然后说下开始提到的main_tid/main_stack,task_group是一个pthread,在执行bthread时,会运行在该bthread栈中,其他时刻都是运行在pthread栈中。brpc并没有为pthread重新分配一个栈,而是仅仅记录了pthread栈的位置,main_stack即为pthread栈,而main_tid则代表了这个pthread。

下面来看下是如何实现这一过程的

int TaskGroup::init(size_t runqueue_capacity) {
    ...
    ContextualStack* stk = get_stack(STACK_TYPE_MAIN, NULL);
    ...
}

在上面TaskGroup::init中,可以看到ContextualStack* stk = get_stack(STACK_TYPE_MAIN, NULL); STACK_TYPE_MAIN即为main_stack的类型,get_stack会调用StackFactory的get_stack,StackFactory是个模板类,get_stack会分配栈空间,然后针对STACK_TYPE_MAIN做了特化,此时不会分配栈空间,仅仅返回一个ContextualStack对象;

template <> struct StackFactory<MainStackClass> {
    static ContextualStack* get_stack(void (*)(intptr_t)) {
        ContextualStack* s = new (std::nothrow) ContextualStack;
        if (NULL == s) {
            return NULL;
        }
        s->context = NULL;
        s->stacktype = STACK_TYPE_MAIN;
        s->storage.zeroize();
        return s;
    }
    
    static void return_stack(ContextualStack* s) {
        delete s;
    }
};

然后在切换到bthread执行的过程中,会调用jump_stack(cur_meta->stack, next_meta->stack)

inline void jump_stack(ContextualStack* from, ContextualStack* to) {
    bthread_jump_fcontext(&from->context, to->context, 0/*not skip remained*/);
}

cur_meta此时为main_tid对应的taskmeta,next_meta为即将要执行的meta;由前面文章可知bthread_jump_fcontext执行时,会将当前各个寄存器push到当前栈中,即pthread栈,然后将esp赋值给(rdi),即from->context,因此main_tid的stack便指向了pthread栈。

主要接口

接下来看下bthread提供的接口,以bthread_start_urgent和bthread_start_background为例,如函数名所示,前者对新建的bthread以”高优先级”处理,后者以”低优先级”处理,后面会看到优先级的意思。首先看下bthread_start_urgent

bthread_start_urgent
int bthread_start_urgent(bthread_t* __restrict tid,
                         const bthread_attr_t* __restrict attr,
                         void * (*fn)(void*),
                         void* __restrict arg) {
    bthread::TaskGroup* g = bthread::tls_task_group;
    if (g) {
        // start from worker
        return bthread::TaskGroup::start_foreground(&g, tid, attr, fn, arg);
    }
    return bthread::start_from_non_worker(tid, attr, fn, arg);
}

由上可知,tls_task_group为tls,普通pthread的tls_task_group为null,先以普通pthread看下整体流程;此时普通pthread会调用start_from_non_worker。

数据摘录:
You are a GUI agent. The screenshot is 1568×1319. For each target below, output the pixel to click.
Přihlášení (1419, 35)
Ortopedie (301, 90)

...

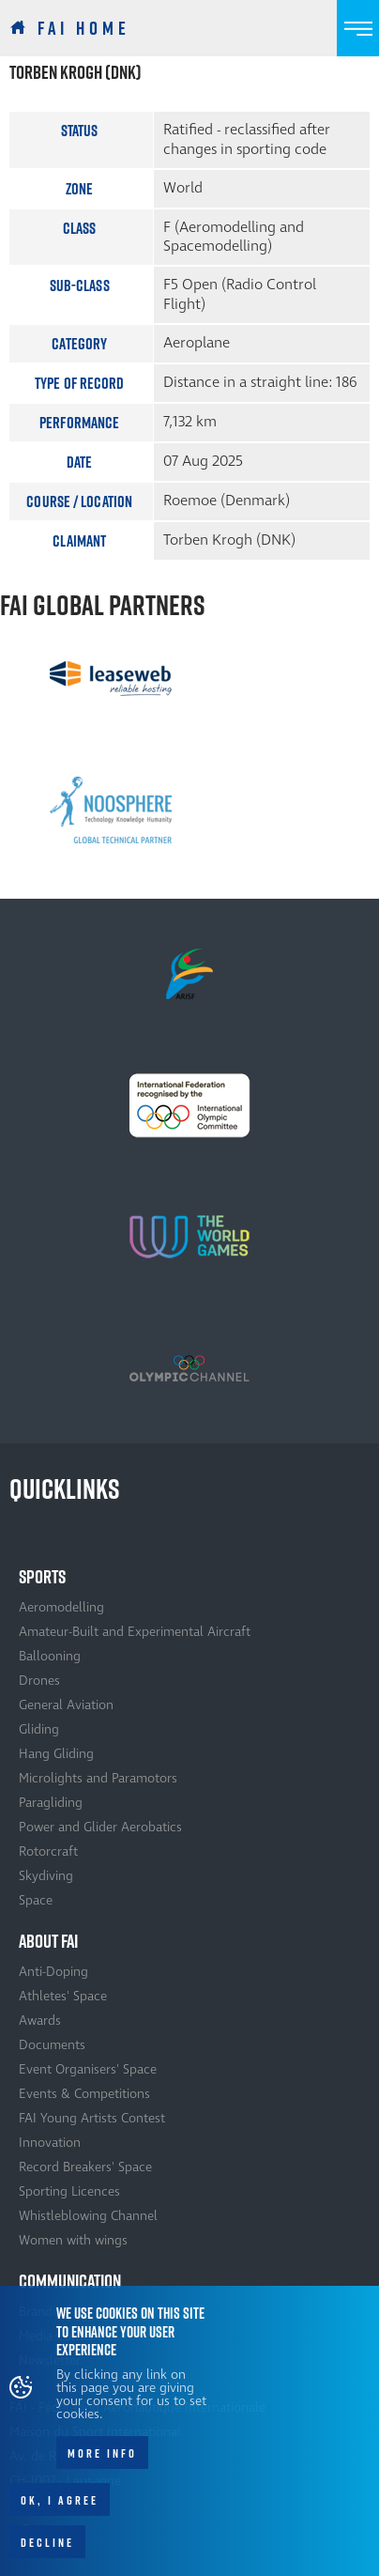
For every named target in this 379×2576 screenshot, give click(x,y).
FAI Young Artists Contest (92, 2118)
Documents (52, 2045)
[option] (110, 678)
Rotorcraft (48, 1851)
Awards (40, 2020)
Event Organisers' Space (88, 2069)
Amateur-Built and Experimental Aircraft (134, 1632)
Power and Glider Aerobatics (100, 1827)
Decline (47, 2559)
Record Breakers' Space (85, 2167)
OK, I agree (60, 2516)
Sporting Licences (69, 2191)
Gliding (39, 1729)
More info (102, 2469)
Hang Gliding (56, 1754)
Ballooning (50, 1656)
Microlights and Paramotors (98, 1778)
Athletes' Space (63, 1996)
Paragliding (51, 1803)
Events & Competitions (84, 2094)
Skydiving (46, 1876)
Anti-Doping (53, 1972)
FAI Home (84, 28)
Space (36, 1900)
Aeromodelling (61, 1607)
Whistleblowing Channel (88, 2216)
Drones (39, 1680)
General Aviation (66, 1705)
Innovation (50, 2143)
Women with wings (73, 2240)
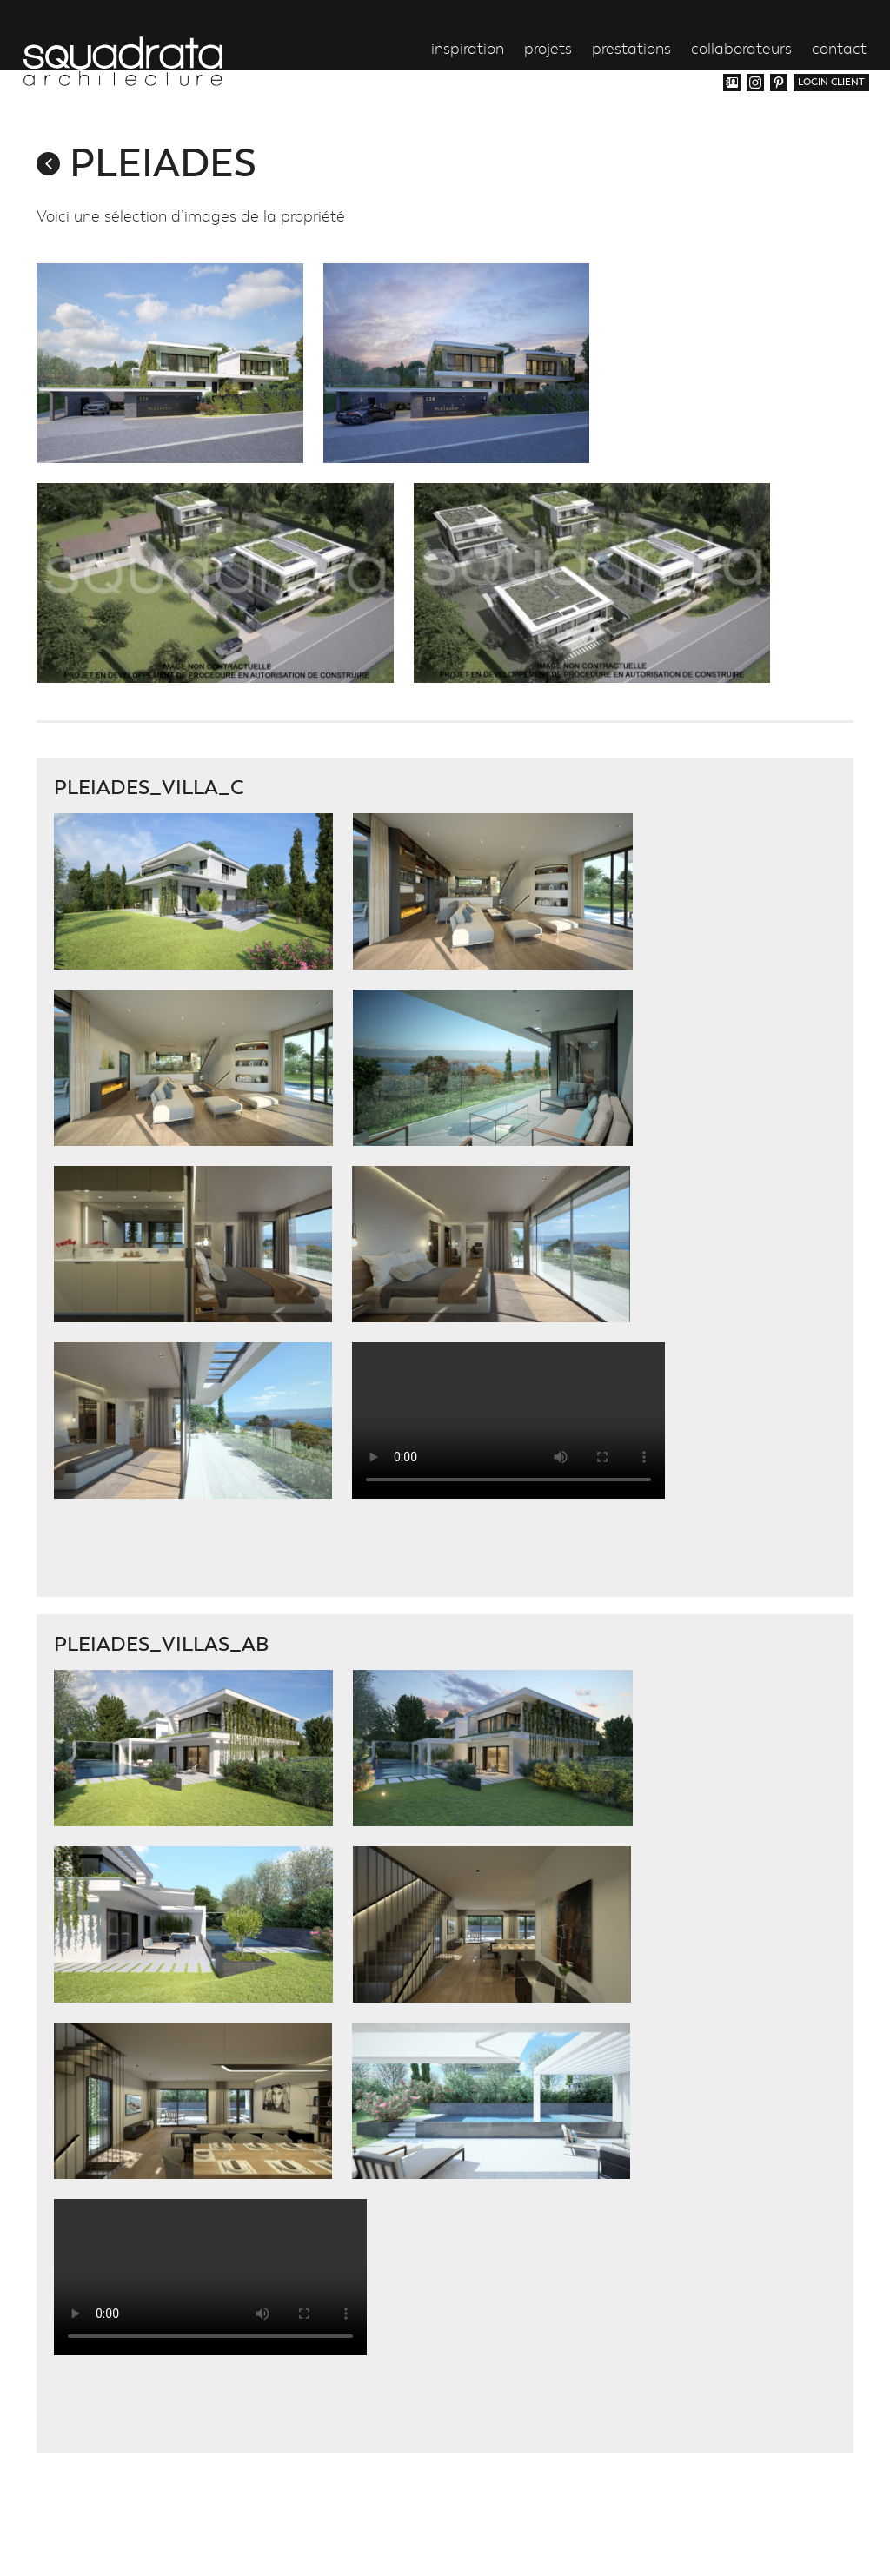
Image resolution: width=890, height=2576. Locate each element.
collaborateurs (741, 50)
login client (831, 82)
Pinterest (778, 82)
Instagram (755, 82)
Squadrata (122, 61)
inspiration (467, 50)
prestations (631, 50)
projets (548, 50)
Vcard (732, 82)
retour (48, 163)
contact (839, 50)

任务清单:
1. 判断下列三项陈述是否与介绍 bthread 实现的原文相符。每项请答"是"或"否",并原样引用原文中起决定作用的字句。
(a) brpc 为 pthread 重新分配了一个栈。
(b) 针对 STACK_TYPE_MAIN 的特化版本不会分配栈空间。
(c) 普通 pthread 的 tls_task_group 为 null。
2. 将介绍 bthread 实现的原文中以"cur_meta此时为main_tid对应的taskmeta"开头的段落改写为要点列表,并保留其主要事实。
3. 接着介绍 bthread 实现的原文最后一句往下续写。

分题答案:
1.
(a) 否:"brpc并没有为pthread重新分配一个栈,而是仅仅记录了pthread栈的位置"
(b) 是:"此时不会分配栈空间,仅仅返回一个ContextualStack对象"
(c) 是:"普通pthread的tls_task_group为null"

2.
- cur_meta 为 main_tid 对应的 taskmeta,next_meta 为即将执行的 meta。
- bthread_jump_fcontext 执行时,将当前各个寄存器 push 到当前栈中,即 pthread 栈。
- 随后将 esp 赋值给 (rdi),即 from->context。
- 因此,main_tid 的 stack 指向 pthread 栈。

3.
BUTIL_FORCE_INLINE int
start_from_non_worker(bthread_t* __restrict tid,
                      const bthread_attr_t* __restrict attr,
                      void * (*fn)(void*),
                      void* __restrict arg) {
    TaskControl* c = get_or_new_task_control();
    if (NULL == c) {
        return ENOMEM;
    }
    if (attr != NULL && (attr->flags & BTHREAD_NOSIGNAL)) {
        // Remember the TaskGroup to insert NOSIGNAL tasks for 2 reasons:
        // 1. NOSIGNAL is often for creating many bthreads in batch,
        //    inserting into the same TaskGroup maximizes the batch.
        // 2. bthread_flush() needs to know which TaskGroup to flush.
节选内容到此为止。